Mi padre lanzó una mirada al papel y después se volvió hacia mí. Su rostro seguía impermeable a cualquier emoción y sus manos, que descansaban en el respaldo de la silla, estaban totalmente distendidas. Encorvado o no, era imposible no recordar la impresión que causaba su aspecto físico, el mismo aspecto que en otra época había logrado serenar la embriaguez de dos caballeros en el asiento trasero de un coche. Mi padre, finalmente, dijo:

– Si me caí el otro día fue culpa de los peldaños. Están gastados. Habría que decirle a Seamus que los arregle antes de que a alguien le ocurra el mismo percance.

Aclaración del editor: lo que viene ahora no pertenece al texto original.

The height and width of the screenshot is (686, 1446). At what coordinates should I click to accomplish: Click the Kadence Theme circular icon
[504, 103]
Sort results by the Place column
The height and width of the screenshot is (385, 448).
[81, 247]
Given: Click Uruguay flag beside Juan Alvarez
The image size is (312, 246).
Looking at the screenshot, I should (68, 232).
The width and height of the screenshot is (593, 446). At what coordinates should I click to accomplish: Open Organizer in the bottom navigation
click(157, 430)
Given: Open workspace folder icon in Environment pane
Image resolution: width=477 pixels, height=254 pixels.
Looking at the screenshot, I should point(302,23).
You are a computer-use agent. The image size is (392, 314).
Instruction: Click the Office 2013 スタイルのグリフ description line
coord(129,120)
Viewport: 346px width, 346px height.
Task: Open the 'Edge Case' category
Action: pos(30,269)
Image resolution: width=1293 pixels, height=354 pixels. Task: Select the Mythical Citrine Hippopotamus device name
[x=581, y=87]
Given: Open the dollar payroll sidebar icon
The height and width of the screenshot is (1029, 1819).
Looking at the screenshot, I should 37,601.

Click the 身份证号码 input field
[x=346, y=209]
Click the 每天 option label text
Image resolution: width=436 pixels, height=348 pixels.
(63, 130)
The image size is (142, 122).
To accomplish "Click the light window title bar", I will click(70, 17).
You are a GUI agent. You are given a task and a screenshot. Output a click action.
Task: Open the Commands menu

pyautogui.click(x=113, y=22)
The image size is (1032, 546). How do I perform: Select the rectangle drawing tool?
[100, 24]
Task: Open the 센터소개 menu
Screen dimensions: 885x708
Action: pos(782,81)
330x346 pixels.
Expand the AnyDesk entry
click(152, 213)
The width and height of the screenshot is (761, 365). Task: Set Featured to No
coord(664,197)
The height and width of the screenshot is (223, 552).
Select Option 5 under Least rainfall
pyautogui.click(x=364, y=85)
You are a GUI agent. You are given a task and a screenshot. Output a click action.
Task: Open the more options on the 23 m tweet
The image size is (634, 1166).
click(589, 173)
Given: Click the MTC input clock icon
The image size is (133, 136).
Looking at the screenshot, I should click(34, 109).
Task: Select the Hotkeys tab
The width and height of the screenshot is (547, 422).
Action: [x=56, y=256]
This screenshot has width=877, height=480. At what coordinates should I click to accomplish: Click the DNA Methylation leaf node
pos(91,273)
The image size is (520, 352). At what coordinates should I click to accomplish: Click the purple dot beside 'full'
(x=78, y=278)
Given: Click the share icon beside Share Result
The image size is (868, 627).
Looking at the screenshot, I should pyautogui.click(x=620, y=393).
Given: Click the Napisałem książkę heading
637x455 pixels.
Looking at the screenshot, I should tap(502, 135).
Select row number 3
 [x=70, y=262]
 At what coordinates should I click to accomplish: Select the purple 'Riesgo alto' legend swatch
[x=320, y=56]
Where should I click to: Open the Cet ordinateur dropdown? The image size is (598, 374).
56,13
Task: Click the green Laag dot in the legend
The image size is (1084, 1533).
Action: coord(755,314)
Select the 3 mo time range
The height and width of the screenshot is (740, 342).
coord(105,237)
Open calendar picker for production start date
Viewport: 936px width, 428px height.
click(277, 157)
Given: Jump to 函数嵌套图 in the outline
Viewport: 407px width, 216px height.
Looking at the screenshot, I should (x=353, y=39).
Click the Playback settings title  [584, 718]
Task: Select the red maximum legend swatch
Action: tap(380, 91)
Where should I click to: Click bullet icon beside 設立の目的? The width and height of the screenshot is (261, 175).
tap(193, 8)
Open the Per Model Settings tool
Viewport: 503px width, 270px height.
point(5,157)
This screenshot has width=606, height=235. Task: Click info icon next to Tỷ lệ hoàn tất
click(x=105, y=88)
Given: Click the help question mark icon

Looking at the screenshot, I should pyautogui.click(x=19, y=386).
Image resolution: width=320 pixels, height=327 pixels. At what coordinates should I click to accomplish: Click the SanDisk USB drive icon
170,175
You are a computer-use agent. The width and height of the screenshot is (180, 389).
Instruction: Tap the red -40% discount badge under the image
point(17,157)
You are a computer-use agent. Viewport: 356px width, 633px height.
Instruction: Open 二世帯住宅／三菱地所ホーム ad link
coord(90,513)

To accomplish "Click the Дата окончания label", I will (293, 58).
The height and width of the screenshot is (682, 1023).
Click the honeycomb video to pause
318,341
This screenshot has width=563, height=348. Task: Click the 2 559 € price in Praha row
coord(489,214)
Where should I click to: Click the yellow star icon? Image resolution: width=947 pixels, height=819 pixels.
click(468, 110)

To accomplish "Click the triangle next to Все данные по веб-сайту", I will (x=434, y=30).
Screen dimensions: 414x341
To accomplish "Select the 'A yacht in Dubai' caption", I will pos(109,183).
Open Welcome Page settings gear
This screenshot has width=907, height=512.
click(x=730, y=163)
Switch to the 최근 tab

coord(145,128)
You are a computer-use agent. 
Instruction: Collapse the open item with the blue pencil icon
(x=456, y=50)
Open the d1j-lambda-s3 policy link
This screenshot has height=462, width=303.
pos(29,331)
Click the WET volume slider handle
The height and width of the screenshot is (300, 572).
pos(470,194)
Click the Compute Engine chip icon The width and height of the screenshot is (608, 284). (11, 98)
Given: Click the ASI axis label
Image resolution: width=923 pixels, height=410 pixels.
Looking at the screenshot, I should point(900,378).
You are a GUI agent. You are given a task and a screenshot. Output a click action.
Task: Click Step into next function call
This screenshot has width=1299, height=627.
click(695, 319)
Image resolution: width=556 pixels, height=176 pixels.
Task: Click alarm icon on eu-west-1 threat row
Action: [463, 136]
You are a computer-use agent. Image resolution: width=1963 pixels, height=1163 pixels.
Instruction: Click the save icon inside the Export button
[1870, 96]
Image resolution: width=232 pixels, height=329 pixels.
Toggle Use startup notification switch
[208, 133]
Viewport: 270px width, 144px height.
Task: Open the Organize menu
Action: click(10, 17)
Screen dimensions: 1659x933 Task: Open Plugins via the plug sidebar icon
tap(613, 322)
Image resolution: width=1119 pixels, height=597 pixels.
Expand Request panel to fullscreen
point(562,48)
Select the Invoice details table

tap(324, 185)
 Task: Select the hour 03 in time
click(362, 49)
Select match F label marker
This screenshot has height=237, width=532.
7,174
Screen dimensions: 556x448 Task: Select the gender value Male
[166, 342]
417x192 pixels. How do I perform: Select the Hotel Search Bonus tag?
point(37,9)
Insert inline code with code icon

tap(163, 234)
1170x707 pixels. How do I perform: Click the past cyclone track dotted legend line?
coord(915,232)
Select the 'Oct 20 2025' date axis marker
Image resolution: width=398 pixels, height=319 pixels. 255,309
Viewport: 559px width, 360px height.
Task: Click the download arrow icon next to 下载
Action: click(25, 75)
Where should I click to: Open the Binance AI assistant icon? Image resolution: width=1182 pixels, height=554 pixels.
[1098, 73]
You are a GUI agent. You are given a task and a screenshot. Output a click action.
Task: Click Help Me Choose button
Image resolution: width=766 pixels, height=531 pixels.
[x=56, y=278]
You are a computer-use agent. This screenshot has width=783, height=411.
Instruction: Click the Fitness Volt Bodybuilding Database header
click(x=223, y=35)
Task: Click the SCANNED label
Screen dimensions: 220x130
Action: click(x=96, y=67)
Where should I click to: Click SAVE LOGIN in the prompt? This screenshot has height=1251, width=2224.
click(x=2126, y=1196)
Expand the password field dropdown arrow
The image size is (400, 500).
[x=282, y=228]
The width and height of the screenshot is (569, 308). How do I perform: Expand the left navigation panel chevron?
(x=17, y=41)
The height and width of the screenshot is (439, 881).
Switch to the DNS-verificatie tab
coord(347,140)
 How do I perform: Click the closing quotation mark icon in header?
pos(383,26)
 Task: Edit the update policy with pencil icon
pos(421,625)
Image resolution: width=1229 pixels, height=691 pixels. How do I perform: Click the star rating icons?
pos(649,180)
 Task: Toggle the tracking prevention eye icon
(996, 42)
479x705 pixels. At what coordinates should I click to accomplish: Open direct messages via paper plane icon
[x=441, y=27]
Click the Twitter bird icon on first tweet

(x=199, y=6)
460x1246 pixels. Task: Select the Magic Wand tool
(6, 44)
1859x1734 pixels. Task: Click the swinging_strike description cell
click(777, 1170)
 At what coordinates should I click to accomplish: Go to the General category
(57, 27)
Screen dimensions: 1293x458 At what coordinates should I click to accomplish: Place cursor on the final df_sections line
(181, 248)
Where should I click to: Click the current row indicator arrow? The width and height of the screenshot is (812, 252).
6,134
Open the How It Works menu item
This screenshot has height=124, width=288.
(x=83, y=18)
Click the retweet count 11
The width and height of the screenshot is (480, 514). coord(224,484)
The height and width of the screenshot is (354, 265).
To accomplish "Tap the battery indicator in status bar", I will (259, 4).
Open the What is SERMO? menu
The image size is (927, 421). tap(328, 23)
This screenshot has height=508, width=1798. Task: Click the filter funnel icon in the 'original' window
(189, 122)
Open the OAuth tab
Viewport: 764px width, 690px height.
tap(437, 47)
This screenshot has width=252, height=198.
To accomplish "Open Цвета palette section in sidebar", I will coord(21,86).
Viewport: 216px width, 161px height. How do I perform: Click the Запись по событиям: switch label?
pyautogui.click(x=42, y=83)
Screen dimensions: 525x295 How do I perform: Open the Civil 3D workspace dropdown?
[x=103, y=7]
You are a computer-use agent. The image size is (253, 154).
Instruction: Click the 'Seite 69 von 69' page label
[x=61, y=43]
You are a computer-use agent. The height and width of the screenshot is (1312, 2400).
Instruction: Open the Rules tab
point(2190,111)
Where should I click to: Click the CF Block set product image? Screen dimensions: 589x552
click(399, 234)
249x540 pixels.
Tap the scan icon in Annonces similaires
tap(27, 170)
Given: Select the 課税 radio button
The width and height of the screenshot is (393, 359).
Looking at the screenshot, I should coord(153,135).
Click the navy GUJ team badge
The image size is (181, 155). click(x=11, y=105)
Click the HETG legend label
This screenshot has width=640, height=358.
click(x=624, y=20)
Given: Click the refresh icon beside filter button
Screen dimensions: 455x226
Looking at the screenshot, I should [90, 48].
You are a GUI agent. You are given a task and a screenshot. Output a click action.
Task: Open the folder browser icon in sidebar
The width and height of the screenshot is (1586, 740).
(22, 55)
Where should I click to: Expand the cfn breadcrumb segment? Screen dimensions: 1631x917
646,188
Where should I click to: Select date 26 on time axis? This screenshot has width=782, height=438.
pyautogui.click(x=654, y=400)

– Por supuesto. De cualquier modo, ¿me da usted su palabra de que leerá atentamente esta hoja -Habría que decirle a Seamus que arreglase esos peldaños, sobre todo, antes de que empiecen a llegar de Europa esos caballeros.

– Por supuesto, padre. Ahora, le ruego que me disculpe.

Los acontecimientos de la tarde de verano a que se refería miss Kenton en su carta sucedieron poco tiempo después de este encuentro; es posible, incluso, que ocurrieran la tarde de aquel mismo día. No recuerdo por qué motivo subí al último piso de la casa, donde las habitaciones para los invitados se suceden a lo largo del pasillo. Sólo tengo un vivo recuerdo, como creo que ya he dicho anteriormente, de los haces color naranja que atravesaban los umbrales de las puertas, trayendo hasta el pasillo los últimos rayos del día. Y fue al pasar por delante de estas habitaciones, que nadie utilizaba, cuando oí que la silueta de miss Kenton, frente a la ventana de una de las habitaciones, me llamaba. Pensándolo bien, cuando me viene a la memoria el modo en que miss Kenton me hablaba de mi padre desde que llegó a Darlington Hall, no es de extrañar que durante todos estos años haya conservado el recuerdo de aquella tarde. Y no me cabe la menor duda de que, mientras contemplábamos la figura de mi padre desde la ventana, miss Kenton sintiese cierto sentimiento de culpa. La sombra de los chopos cubría gran parte del césped, aunque el rincón donde la hierba subía en pendiente hasta el cenador todavía recibía los rayos del sol. Mi padre estaba de pie junto a los peldaños de piedra, sumido en sus pensamientos. La brisa despeinaba ligeramente su cabello. De pronto, vimos que ascendía despacio por los peldaños. Arriba, se dio la vuelta y volvió a bajarlos, esta vez más deprisa. Volviéndose de nuevo, se quedó unos instantes quieto, sin dejar de observar los peldaños. A paso lento, volvió a subirlos, aunque esta vez siguió avanzando por la hierba hasta llegar casi al cenador, momento en que, sin apartar los ojos del suelo, hizo el mismo recorrido. En realidad, el mejor modo de describir el comportamiento de mi padre durante aquellos momentos sería citar la frase que miss Kenton escribió en su carta. Fue, efectivamente, «como si esperase encontrar alguna piedra preciosa que hubiese perdido».